We observed the location (Gompertz et al., GCN 36715; Capalbi et al., GCN 36721; Mo et al., GCN 36739; Rhodes et al., GCN 36744) of the Fermi GRB 240619A (Fermi GBM team, GCN 36694; Preis et al., GCN 36695; Dalessi et al., GCN 36717) using the X-shooter spectrograph mounted on the ESO VLT UT3 (Melipal). The observation was performed on 2024 July 02 (13.8 days after the GRB). It consisted of 4 exposures of 600 s each and covered the wavelength range 3000-21000 AA.

The target is faintly detected in the r-band acquisition image, with an AB magnitude r ~ 22.8 (calibration is difficult due to paucity of calibrators in the field).
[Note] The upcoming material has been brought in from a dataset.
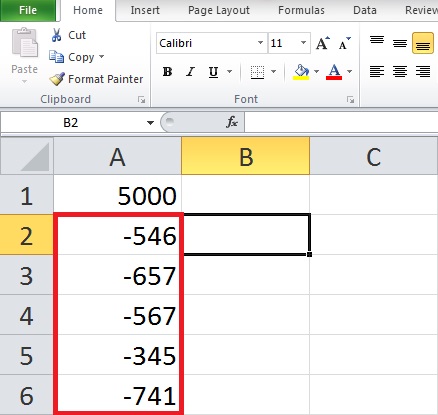This screenshot has height=415, width=438.
Task: Click the Cut scissors icon
Action: (56, 35)
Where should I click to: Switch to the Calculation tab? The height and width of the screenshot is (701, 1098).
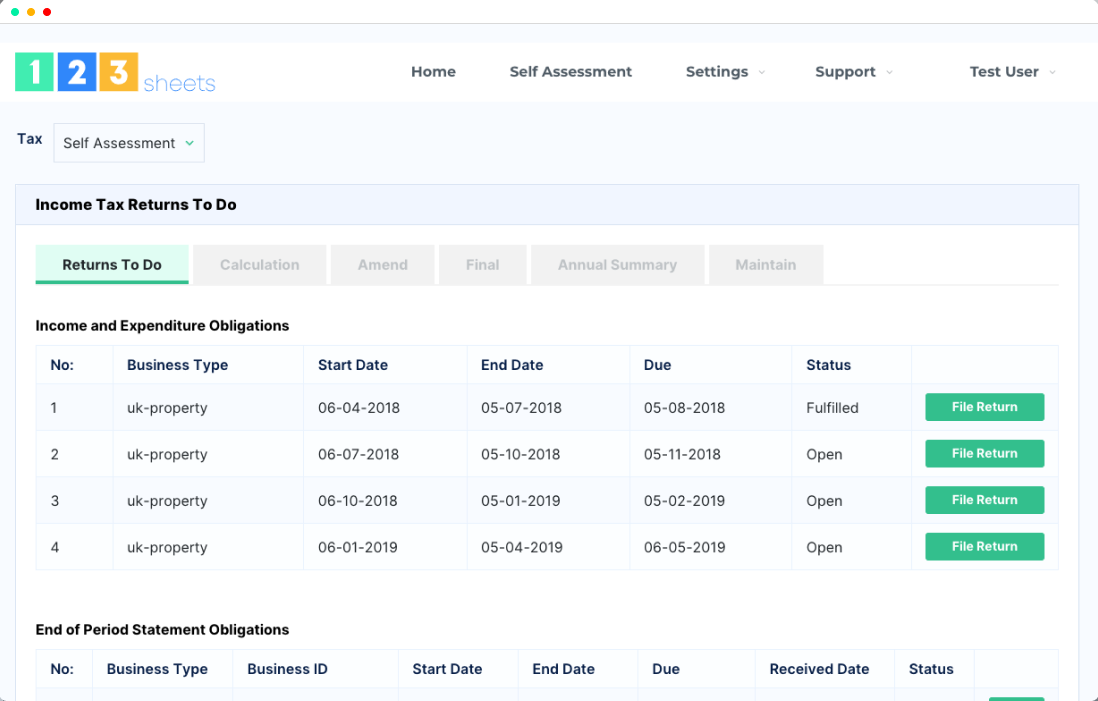tap(259, 264)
This is significantly brighter than the archival object visible in the Pan-STARRS and Legacy surveys, first noticed by Gompertz et al. (GCN 36715), and likely includes a transient contribution.

In a preliminary reduction, we detect several strong emission lines that we identify as  H-alpha, H-beta, H-gamma, the [O II] doublet, [O III] 4959, [O III] 5007, and [Ne III] 3869 at a common redshift of z = 0.3965, which is lower than the photometric value reported in the PS1-STRM catalog (Beck et al. 2020) for galaxy PSO J162.3946+17.2828. We therefore propose this to be the redshift of the GRB.
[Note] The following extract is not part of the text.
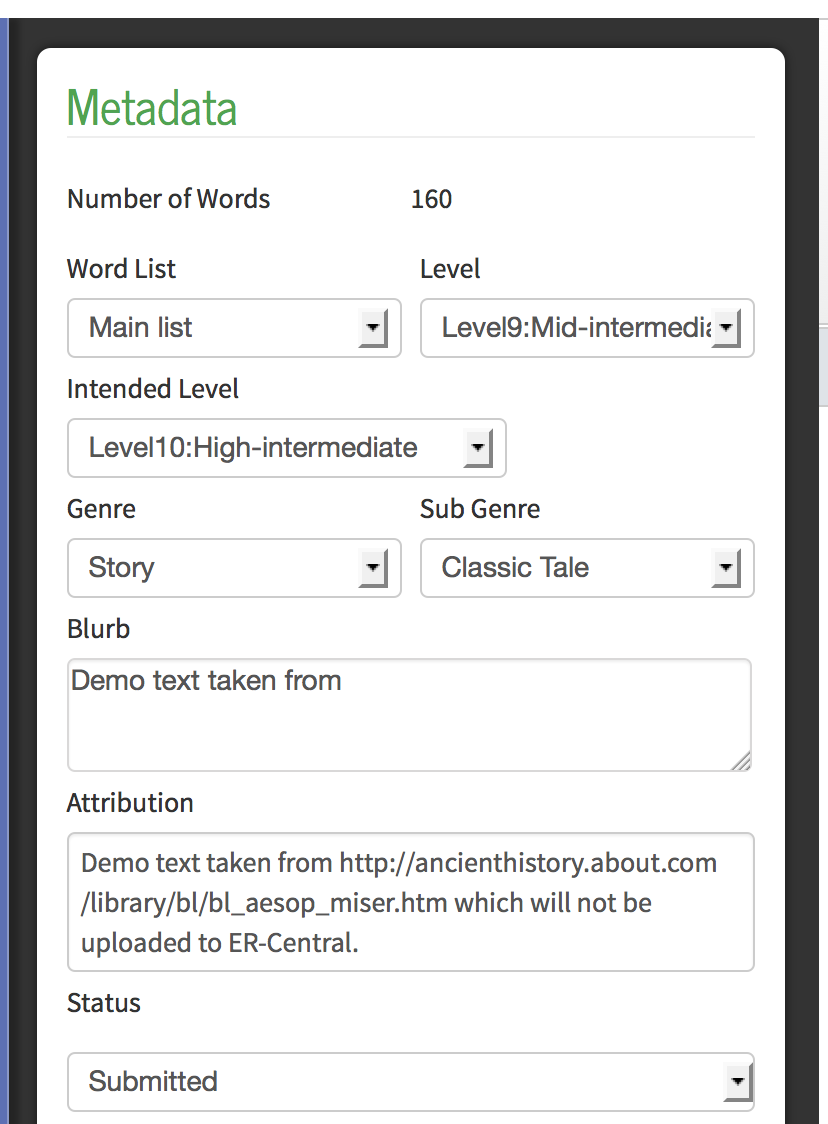This screenshot has width=828, height=1124.
Task: Click the arrow on the Level dropdown
Action: (x=727, y=328)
The Legacy survey images also show a second, fainter object about 1.7" west of the optical afterglow position. This was also included in the slit, and we measure for it z = 1.338 from detection of [O II] and H-alpha. Given the larger offset, we consider this galaxy to be unrelated to the GRB.

We acknowledge expert support from the ESO staff in Paranal, in particular Matias Jones and Thomas Szeifert.